As I always say to parties at the beginning of my mediations, one of the golden rules of mediation is that each side must move towards each other. What happens, however, if you get to a situation where one or both of the parties gives the impression that they are not prepared to move any further? In some mediations, at least, quite a lot of the day is spent trying to avoid anyone uttering the “F” word in relation to any offers they make, i.e. “Final”.
In mediations, as with lots of other things in life, the parties should generally say what they mean and mean what they say. The difficulty with either side using the “F” word is that there is potentially no way back without the loss of another “F” word: “Face”.
If you make a so-called final offer, and then demonstrate that you are, in fact, prepared to go further, how can the other side take anything you say seriously in relation to your subsequent offer, if that is also said to be “final”?

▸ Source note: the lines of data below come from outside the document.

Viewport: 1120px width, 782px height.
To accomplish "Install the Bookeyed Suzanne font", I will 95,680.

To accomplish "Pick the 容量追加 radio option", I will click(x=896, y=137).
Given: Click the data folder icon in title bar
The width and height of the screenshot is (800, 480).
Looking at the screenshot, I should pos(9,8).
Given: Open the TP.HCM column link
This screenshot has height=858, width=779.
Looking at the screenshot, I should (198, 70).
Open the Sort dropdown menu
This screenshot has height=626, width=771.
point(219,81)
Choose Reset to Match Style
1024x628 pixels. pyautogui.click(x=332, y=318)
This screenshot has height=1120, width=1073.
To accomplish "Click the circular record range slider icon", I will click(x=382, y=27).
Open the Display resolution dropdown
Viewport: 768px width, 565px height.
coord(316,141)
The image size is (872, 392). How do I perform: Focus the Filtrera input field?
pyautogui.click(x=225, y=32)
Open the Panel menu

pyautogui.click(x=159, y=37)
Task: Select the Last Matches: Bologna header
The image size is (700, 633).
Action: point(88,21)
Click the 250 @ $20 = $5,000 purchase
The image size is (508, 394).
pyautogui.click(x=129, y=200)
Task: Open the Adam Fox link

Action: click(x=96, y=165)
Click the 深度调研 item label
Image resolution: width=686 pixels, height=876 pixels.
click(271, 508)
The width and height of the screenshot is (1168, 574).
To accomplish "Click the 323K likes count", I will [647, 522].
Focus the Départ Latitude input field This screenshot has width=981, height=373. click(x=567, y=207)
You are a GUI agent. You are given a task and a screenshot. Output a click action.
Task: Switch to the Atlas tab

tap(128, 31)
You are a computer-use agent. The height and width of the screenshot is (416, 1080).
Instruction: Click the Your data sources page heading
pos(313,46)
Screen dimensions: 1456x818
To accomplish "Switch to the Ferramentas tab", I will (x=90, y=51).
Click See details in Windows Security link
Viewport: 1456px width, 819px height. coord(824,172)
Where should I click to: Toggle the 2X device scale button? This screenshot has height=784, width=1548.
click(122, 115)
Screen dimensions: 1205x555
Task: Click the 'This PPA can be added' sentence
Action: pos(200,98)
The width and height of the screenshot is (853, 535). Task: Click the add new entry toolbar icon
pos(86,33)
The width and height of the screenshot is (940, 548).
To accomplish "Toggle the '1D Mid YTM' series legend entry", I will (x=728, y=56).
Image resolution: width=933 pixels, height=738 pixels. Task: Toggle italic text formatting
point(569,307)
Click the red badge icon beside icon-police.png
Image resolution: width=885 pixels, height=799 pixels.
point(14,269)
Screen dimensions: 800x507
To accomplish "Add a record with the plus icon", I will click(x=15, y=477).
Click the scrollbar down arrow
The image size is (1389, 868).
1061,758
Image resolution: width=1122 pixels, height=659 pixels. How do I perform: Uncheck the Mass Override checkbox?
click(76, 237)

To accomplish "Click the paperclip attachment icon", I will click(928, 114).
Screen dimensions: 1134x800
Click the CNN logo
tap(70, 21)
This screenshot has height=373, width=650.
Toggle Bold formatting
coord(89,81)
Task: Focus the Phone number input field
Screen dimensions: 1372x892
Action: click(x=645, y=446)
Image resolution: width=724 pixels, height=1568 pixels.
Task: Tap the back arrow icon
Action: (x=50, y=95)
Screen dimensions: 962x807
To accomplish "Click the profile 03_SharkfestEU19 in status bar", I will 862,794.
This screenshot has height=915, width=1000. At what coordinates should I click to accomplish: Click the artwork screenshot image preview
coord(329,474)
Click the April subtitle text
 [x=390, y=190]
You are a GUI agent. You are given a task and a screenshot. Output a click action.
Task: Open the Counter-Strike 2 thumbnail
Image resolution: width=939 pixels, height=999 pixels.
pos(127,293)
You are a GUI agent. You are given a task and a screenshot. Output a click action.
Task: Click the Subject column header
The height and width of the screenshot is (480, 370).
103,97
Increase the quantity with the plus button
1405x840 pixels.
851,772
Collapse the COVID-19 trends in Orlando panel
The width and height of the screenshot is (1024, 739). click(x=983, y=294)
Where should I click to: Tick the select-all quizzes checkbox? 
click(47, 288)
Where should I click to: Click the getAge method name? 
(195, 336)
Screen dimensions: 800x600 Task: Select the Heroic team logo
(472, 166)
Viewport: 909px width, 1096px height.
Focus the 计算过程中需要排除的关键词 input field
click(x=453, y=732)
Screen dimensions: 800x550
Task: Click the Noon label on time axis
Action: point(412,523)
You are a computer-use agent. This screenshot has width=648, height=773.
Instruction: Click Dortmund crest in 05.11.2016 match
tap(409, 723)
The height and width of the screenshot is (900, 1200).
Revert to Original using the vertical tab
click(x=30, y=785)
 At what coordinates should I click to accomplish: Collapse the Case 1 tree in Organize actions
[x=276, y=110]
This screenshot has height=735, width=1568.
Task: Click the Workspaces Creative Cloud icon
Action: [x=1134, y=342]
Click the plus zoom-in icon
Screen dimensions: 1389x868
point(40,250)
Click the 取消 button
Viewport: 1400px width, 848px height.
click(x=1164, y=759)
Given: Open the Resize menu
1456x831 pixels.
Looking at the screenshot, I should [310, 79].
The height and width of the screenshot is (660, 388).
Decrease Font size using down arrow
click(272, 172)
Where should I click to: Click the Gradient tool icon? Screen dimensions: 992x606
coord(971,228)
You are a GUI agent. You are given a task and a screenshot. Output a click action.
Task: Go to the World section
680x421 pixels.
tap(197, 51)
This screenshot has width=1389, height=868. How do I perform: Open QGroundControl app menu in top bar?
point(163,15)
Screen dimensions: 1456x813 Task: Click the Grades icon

For the lawyers involved, however, the situation is potentially more fraught. They may well come up against the same lawyers or mediator in a future negotiation/mediation and may find that their credibility has been undermined.
In the early stages of a mediation, one hopes that neither side is minded to use the “F” word. As the day draws on and parties get tired and want to go home, there is perhaps an understandable desire to try to draw a “line in the sand”. I always try to encourage parties not to commit to making a final offer for as long as possible. Instead, I suggest that they should keep an open mind because it is always possible that some new information or evidence may come from the other room which gives the recipient of the information a further reason to move.
What happens, however, if, despite the mediator’s best endeavours, the air is turned blue with the use of the “F” word? In one mediation, where an initial gap of hundreds of thousands of pounds had been reduced to just £5,000, both counsel had said to me that their last offers were ‘final’. Flip I thought. Appreciating that it would be difficult for either party to move from that position without losing face, I asked both counsel to see me together without the parties. Having congratulated them on the progress they had made in terms of bridging the significant gap during the course of the day, I suggested that they both go back to their respective rooms and say that the mediator was recommending that they both move towards each other by £2,500, which they duly did.
If you are wondering whether I managed to restrain myself from using an expletive in relation to my delight that the parties had been able to settle their differences by mediation, I did, and that is my final word on the subject! Or is it?
This is not legal advice; it is intended to provide information of general interest about current legal issues.